Par Fara Samuel TEMESSADOUNO
Étudiant en Master Droit du numérique, Juriste dans le domaine des technologies de l’information, Université Économique d’État de Rostov (Fédération de Russie)
#Contexte
Après avoir publié sur les réseaux sociaux les copies d’un candidat au baccalauréat ayant contesté ses résultats, la Direction Générale des Examens et Contrôle Scolaire (DGECS) a, face à la polémique, présenté publiquement ses excuses.
Mais cette action tardive soulève une question essentielle :
Les excuses suffisent-elles à effacer la responsabilité légale d’un acte illicite ?

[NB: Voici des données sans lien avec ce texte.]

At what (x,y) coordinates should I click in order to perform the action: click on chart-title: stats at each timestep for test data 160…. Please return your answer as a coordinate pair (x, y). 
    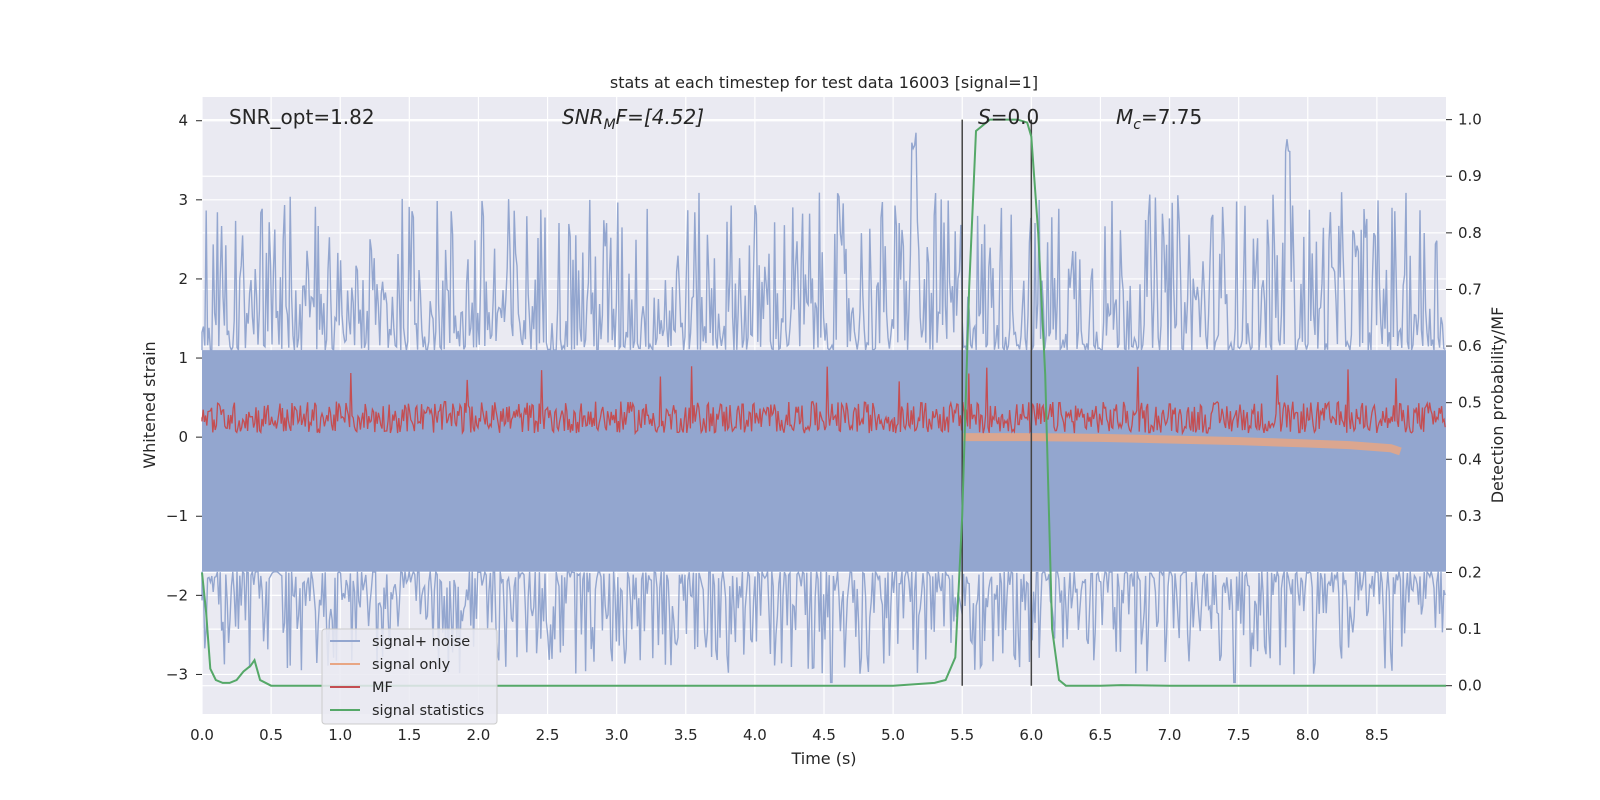
    Looking at the image, I should click on (824, 82).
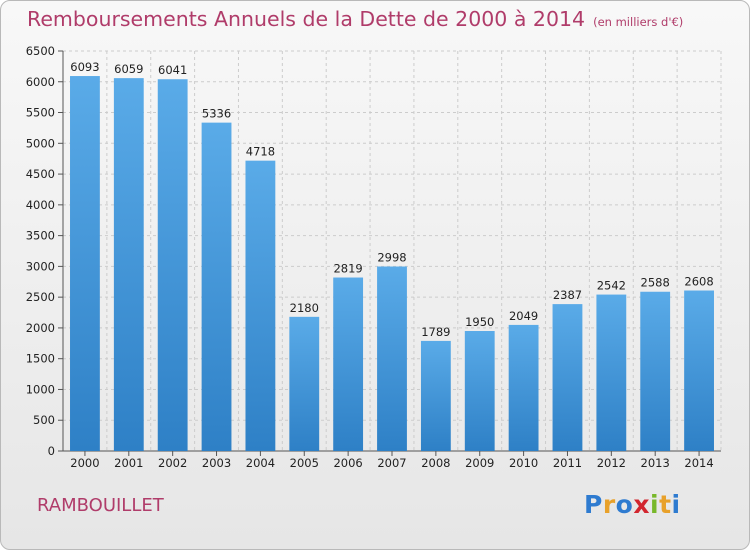 The image size is (750, 550). I want to click on data-label: 2998, so click(392, 258).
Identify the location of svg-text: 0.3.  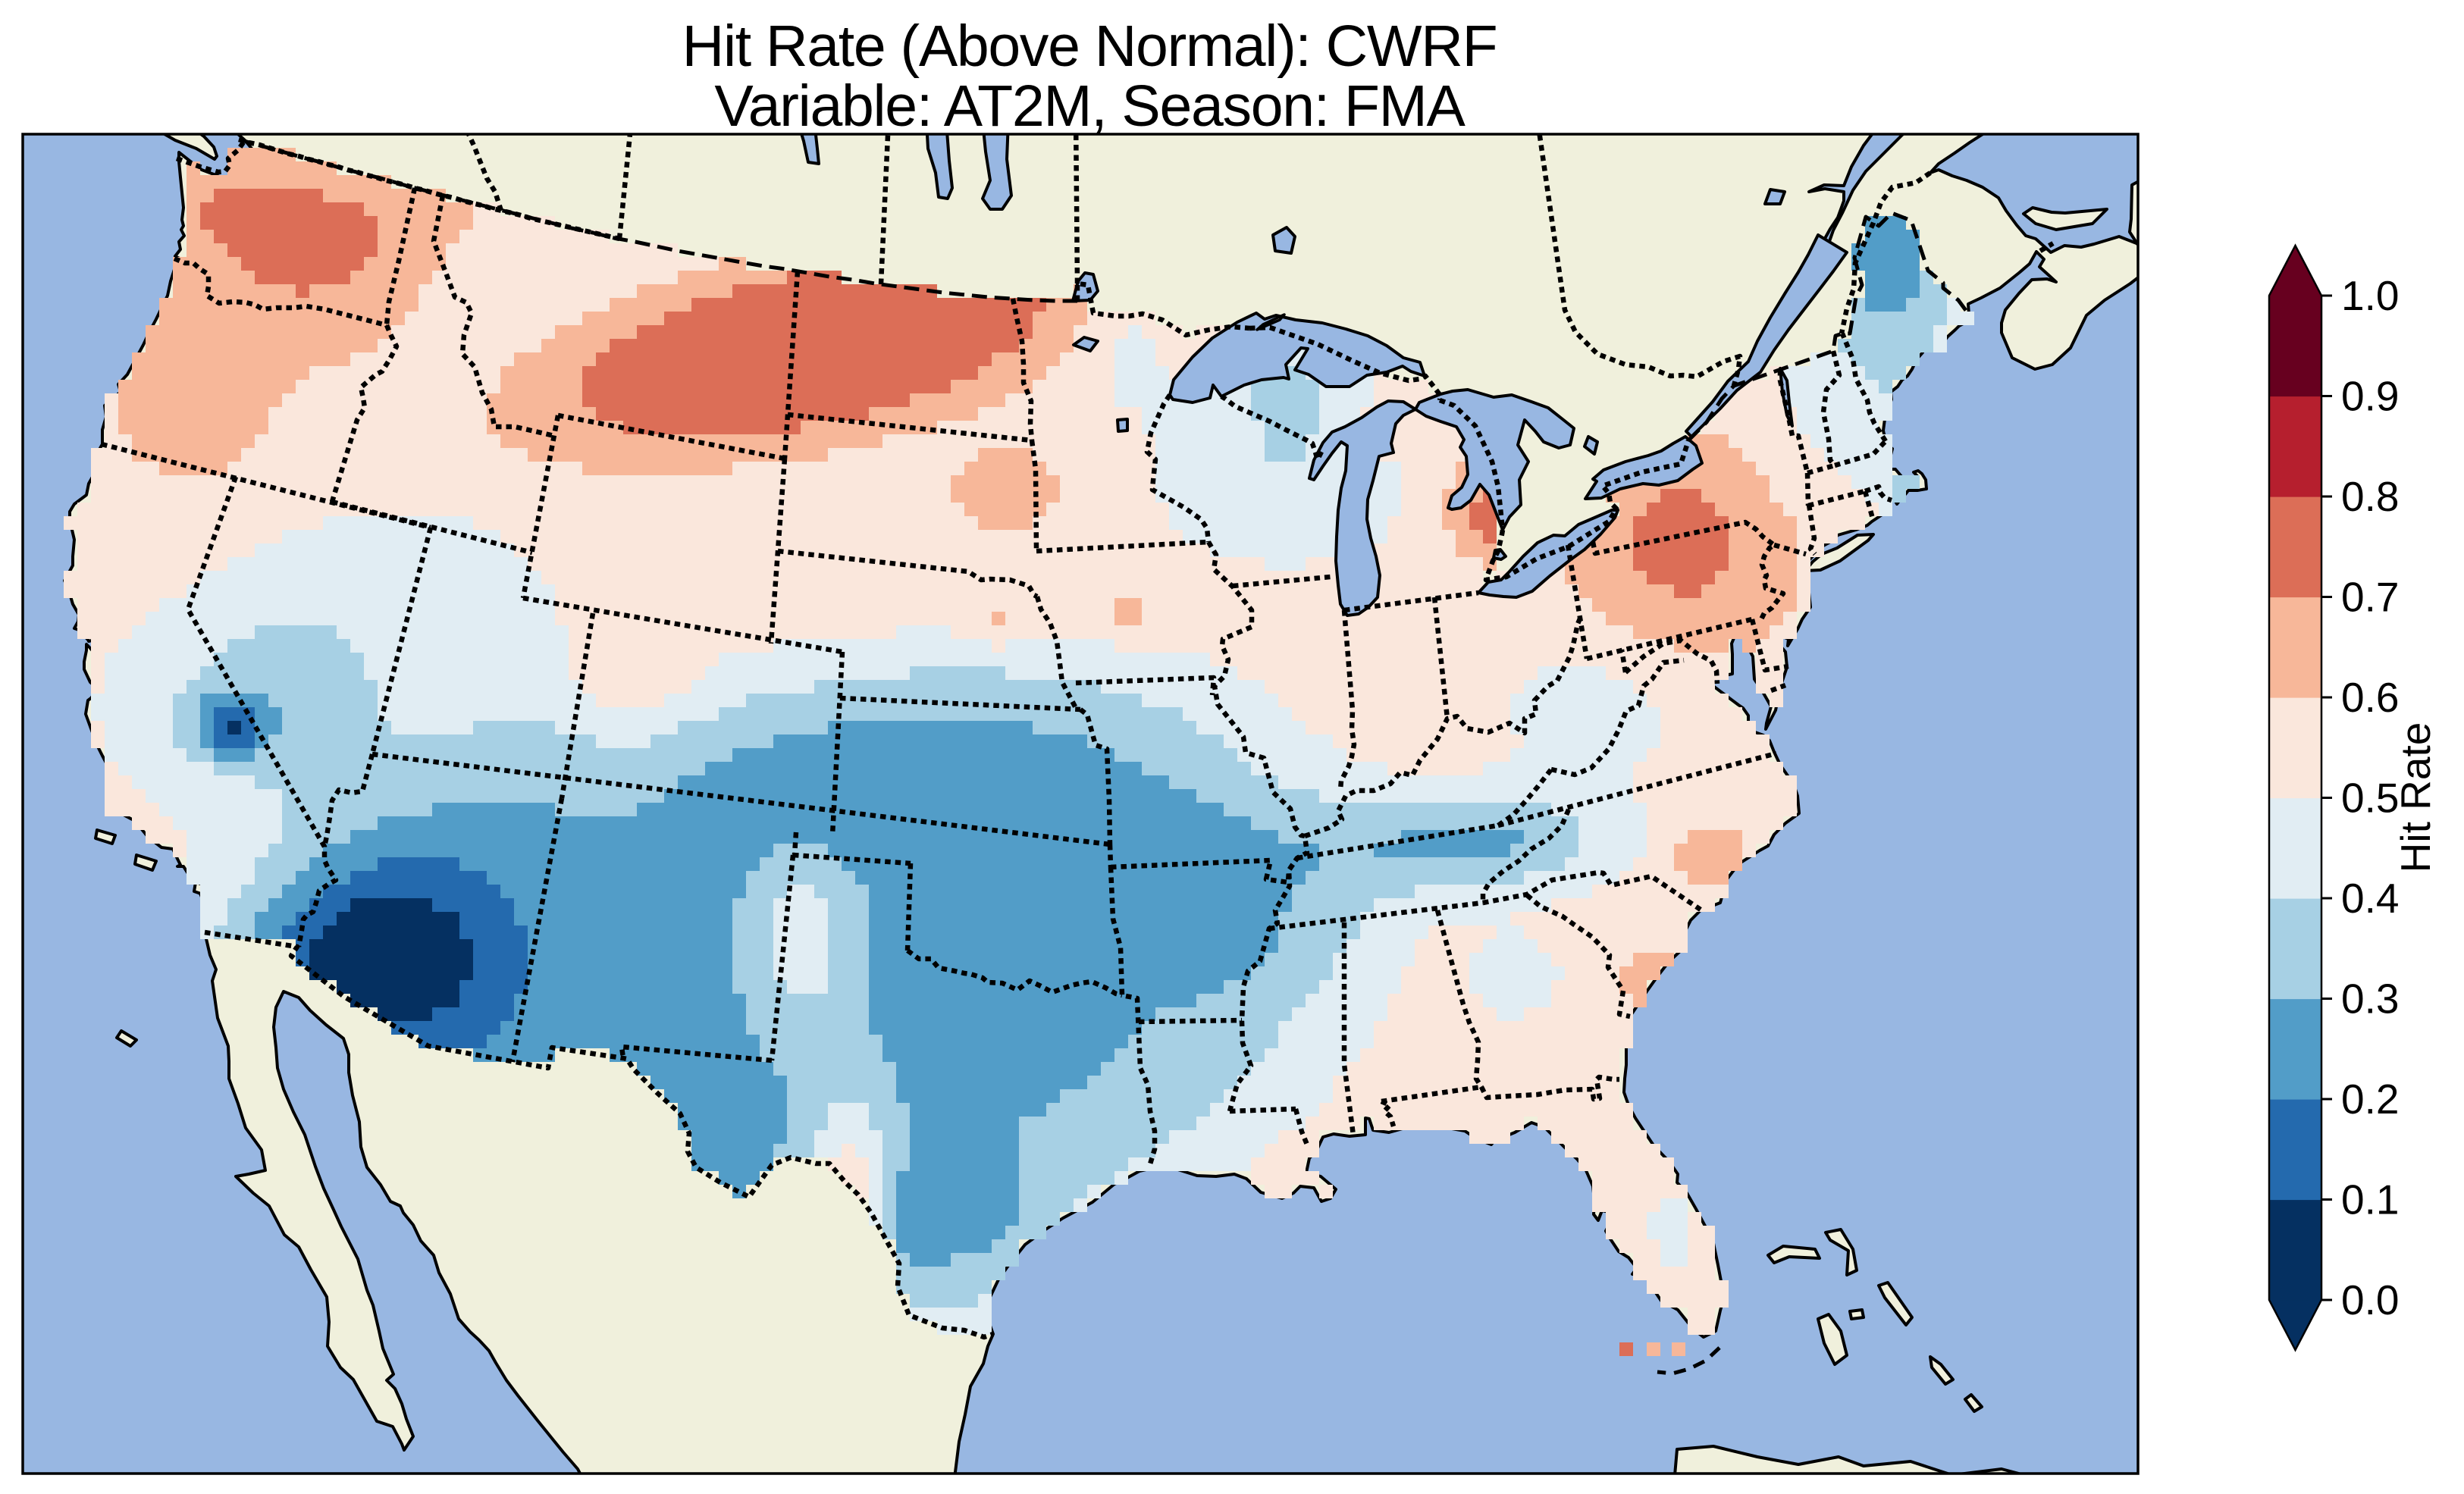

La réponse du droit est non.
#I_En_droit_l_excuse_n_efface_pas_la_faute
« En droit, l’excuse n’est ni une cause d’exonération, ni une cause d’irresponsabilité pénale. Ce n’est pas parce qu’une personne n’a pas demandé pardon, ou qu’elle nie les faits, qu’elle se retrouve en prison. Ce n’est pas non plus parce qu’elle présente ses excuses qu’elle échappe aux poursuites. »
La justice repose sur la légalité de l’acte, non sur la réaction postérieure de l’auteur.
#II_Ce_que_prévoit_la_loi_guinéenne Loi n° L/2016/037/AN sur la protection des données personnelles sanctionne sévèrement : le traitement illicite de données personnelles, la publication non autorisée de telles données, et ce même si l’auteur agit sans intention de nuire.
La présentation d’excuses n’efface ni l’élément matériel (l’acte), ni l’élément légal (la violation d’une norme).
Autres fondements juridiques :
Atteinte à la vie privée (article 8 de la Charte de la Transition),
Manquement à la confidentialité administrative, Abus de fonction publique (pour les agents impliqués).
#III_La_responsabilité_ne_s_efface_pas_par_un_message_Facebook
Un message d’excuses, même sincère, ne constitue :
– ni une réparation suffisante du préjudice causé,
– ni une régularisation de l’acte illicite,
– ni une immunité contre d’éventuelles poursuites.
En droit, on répare le dommage, on répond de ses actes, on s’explique devant les juridictions compétentes, pas seulement devant l’opinion publique.
#IV_Le_devoir_de_sanction_et_d_exemplarité
Lorsqu’une institution administrative viole les droits d’un citoyen même par imprudence ou ignorance, la loi prévoit : des sanctions administratives (blâme, suspension, révocation), des sanctions pénales, si l’infraction est caractérisée, une indemnisation de la victime par voie civile ou devant l’APDP.
L’Autorité de Protection des Données Personnelles (APDP) peut être saisie à ce titre.
#Conclusion
Demander pardon est un acte moral. Répondre de ses actes est une obligation légale.
La DGECS a certes présenté ses excuses, mais le débat ne doit pas s’arrêter là. Le respect du droit à la vie privée et à la protection des données personnelles en Guinée nécessite des actes forts : application de la loi, sanctions exemplaires, réparation du tort subi.